Clarithromycin EP Impurity G  is chemically 6-O-Methylerythromycin A (E)-9-(O-methyloxime) (as per EP). It is also known as Clarithromycin (9E)-O-Methyloxime ; 6-O-Methylerythromycin A (E)-9-(O-methyloxime) ;. Clarithromycin EP Impurity G  is supplied with detailed characterization data compliant with regulatory guideline. Clarithromycin EP Impurity G  can be used for the analytical method development, method validation (AMV), Quality Controlled (QC) application for Abbreviated New Drug Application (ANDA) or during commercial production of Clarithromycin.

The product can be used as reference standards and further traceability against pharmacopeial standards (USP or EP) can be provided based on feasibility.

Clarithromycin EP Impurity F is chemically 6,12-di-O-methylerythromycin A (as per EP). It is also known as 12-O-Methyl Clarithromycin ; 6,12-Di-O-methylerythromycin A ;. Clarithromycin EP Impurity F is supplied with detailed characterization data compliant with regulatory guideline. Clarithromycin EP Impurity F can be used for the analytical method development, method validation (AMV), Quality Controlled (QC) application for Abbreviated New Drug Application (ANDA) or during commercial production of Clarithromycin.

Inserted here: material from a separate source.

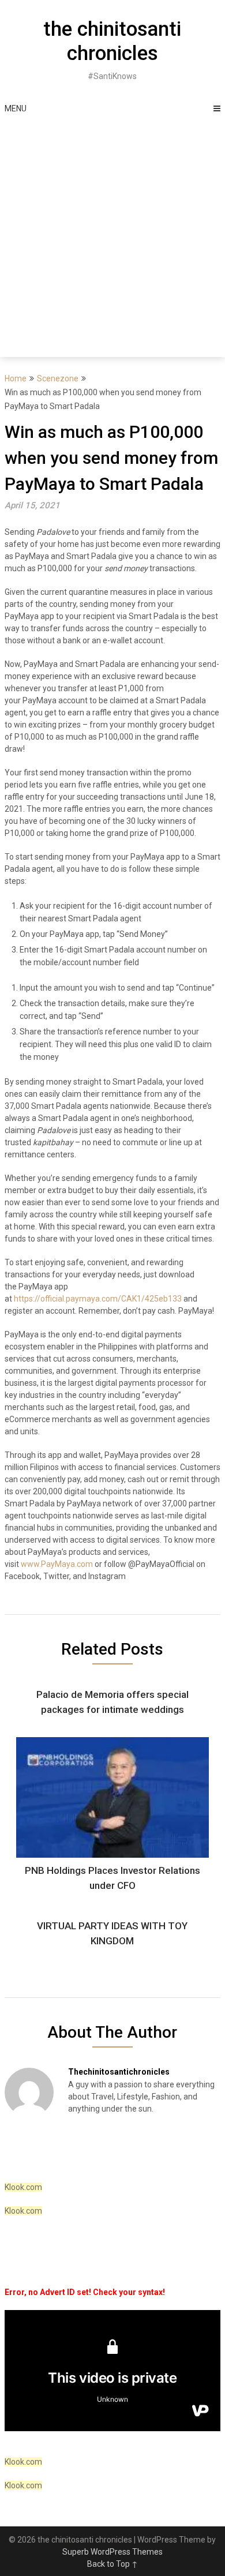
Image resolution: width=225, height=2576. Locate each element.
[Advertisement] (112, 238)
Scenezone (57, 378)
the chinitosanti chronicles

The product can be used as reference standards and further traceability against pharmacopeial standards (USP or EP) can be provided based on feasibility.

Clarithromycin EP Impurity D is chemically 3″-N-demethyl-6-O-methylerythromycin A (as per EP). It is also known as N-Desmethyl Clarithromycin ; 3″-N-Demethyl-6-O-methylerythromycin A. Clarithromycin EP Impurity D is supplied with detailed characterization data compliant with regulatory guideline. Clarithromycin EP Impurity D can be used for the analytical method development, method validation (AMV), Quality Controlled (QC) application for Abbreviated New Drug Application (ANDA) or during commercial production of Clarithromycin.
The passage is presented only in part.